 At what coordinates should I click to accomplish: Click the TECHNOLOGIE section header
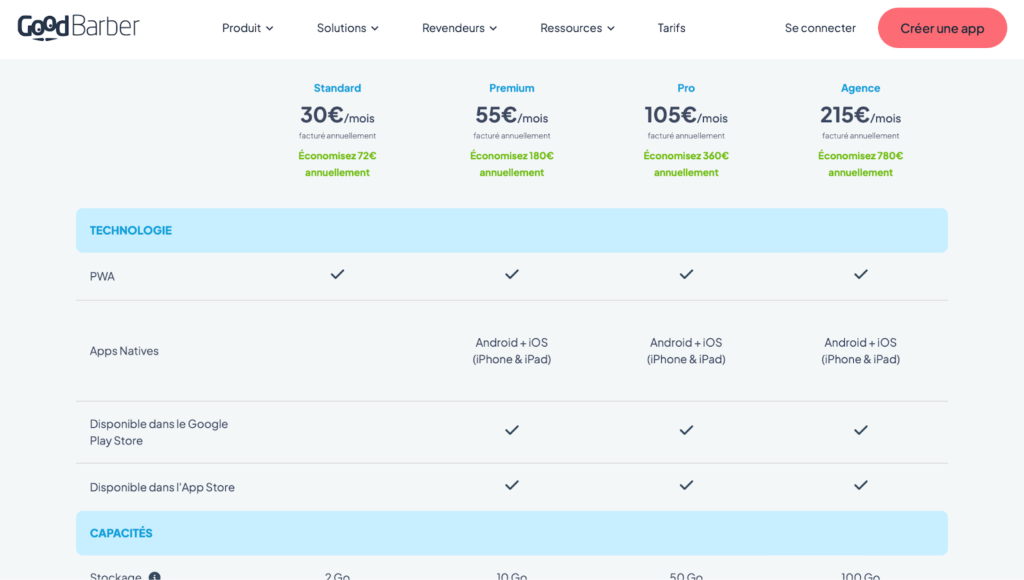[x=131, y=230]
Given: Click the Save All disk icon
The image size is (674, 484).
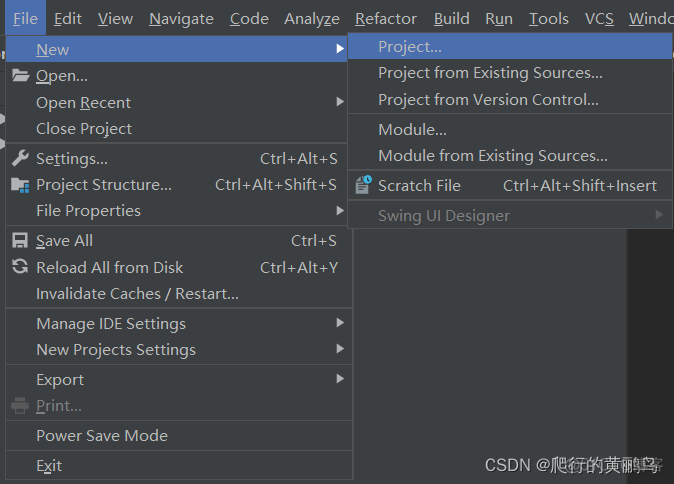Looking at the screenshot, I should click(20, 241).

•••

Prompt: Without carrying over any pictures, retype the records above exactly.

Solution for this task:
 At what coordinates should I click to accomplish: Click the TECHNOLOGIE section header
[x=131, y=230]
Given: Click the Save All disk icon
The image size is (674, 484).
Looking at the screenshot, I should click(20, 241).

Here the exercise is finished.